Confinados: caballero

Fue Ramón el que nos avisó de que se necesitaba sangre y de que los del Centro de Transfusiones iban a estar en la Fuente de San Luis. Era una buena excusa para escapar un rato del confinamiento. Pensé en ir andando. Lloviznaba. Un día formidable para reencontrarte con la calle. No quise tentar a la suerte. La policía estaría patrullando. O algún vecino me podría gritar. Cogí el coche. Aparqué relativamente cerca pensando en tener que hacer menos recorrido a la vuelta. Crucé. Vi un furgón de la policía que se acercaba. Al llegar a mi altura bajaron la ventanilla.

-Caballero, ¿hacia dónde se dirige?

Me encanta que me traten de usted. Cada vez más. Me suena bien.

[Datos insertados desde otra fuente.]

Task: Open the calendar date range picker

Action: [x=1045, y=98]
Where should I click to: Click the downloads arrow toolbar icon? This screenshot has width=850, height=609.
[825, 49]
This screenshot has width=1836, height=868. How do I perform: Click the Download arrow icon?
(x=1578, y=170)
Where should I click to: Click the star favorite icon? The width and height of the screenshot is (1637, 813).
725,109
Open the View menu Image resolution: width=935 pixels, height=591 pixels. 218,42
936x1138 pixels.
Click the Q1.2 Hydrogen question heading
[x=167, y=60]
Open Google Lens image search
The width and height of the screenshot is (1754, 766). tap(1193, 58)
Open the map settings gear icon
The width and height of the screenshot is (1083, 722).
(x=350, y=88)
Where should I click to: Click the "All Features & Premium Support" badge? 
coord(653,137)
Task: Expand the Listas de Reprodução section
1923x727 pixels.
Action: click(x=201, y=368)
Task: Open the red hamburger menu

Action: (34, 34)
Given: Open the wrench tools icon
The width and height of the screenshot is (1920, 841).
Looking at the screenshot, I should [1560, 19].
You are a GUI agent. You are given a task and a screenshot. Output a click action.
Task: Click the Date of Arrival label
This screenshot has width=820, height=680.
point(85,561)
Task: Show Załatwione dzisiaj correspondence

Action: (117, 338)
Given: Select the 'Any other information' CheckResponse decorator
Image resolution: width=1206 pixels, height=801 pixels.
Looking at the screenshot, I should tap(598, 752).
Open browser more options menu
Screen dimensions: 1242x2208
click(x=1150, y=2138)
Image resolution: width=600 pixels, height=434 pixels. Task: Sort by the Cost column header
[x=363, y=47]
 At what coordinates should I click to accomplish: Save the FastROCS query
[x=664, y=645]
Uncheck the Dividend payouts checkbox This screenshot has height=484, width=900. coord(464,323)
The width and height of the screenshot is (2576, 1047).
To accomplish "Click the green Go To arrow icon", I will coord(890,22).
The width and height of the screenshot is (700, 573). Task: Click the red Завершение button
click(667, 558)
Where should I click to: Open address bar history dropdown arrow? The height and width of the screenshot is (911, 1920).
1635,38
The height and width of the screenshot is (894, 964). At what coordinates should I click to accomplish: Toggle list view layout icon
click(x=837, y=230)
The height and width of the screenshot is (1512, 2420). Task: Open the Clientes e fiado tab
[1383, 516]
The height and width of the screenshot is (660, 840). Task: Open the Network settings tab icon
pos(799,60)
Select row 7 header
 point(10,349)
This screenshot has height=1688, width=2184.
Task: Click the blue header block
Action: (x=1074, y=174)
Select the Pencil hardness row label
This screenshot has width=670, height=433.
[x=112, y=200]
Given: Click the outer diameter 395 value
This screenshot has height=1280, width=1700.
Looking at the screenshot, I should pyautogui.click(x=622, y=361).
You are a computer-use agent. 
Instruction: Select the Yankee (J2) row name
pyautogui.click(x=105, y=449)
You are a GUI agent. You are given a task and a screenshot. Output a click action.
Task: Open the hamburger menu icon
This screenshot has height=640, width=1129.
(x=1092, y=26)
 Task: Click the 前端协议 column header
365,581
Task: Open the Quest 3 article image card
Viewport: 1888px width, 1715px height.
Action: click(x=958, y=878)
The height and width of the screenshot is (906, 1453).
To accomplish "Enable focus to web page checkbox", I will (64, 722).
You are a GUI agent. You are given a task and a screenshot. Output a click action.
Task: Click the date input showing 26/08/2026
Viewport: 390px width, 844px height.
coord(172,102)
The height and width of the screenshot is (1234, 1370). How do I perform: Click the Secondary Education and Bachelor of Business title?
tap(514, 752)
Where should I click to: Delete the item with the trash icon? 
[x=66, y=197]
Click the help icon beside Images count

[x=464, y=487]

Me hace sentir cómodo. El tuteo es impertinente. Que te hablen de usted denota educación. Elegancia. Pero que, además, te llamen caballero…eso fue una sinfonía para mis oídos. Me dieron ganas de abrazarles. No procedía. Respondí. Me dejaron ir. Nos deseamos buenos días. Yo se los deseé de corazón.

sábado, 11 de abril de 2020

Confinados: ajetes

Hoy es Sábado Santo. Hoy es un día grande. Quedamos temprano y nos repartímos las tareas. Hay que rebuscar los ajos tiernos (ajetes). Hay que hacer la compra. Las cañas. La Casilla. El aperitivo. El asado. El revuelto. El postre. Luego viene Kas con el resoli. Oliendo (apestando) a humo prolongamos el día con unos digestivos en donde nos quieran aceptar. Y nos aceptan. Somos buenos clientes. Los primeros años, sólo los amigos. Luego ya empezaron a venir las novias. Las mujeres. Los críos. Comemos bien. Lo pasamos bien. Muy bien. Es el primer Sábado Santo de mi vida que no paso en el Secarral. El primer Sábado Santo en décadas que no comemos en el campo. Hemos quedado a la una y media para tomarnos las cañas juntos. Nos reíremos de nuestra torpeza tratando de conectarnos. Nos reiremos de todo. Son días raros pero los hay más raros. Aunque hoy todos, cada uno en su casa, comerá revuelto de ajetes tiernos. No sabrán igual. Pero sabrán.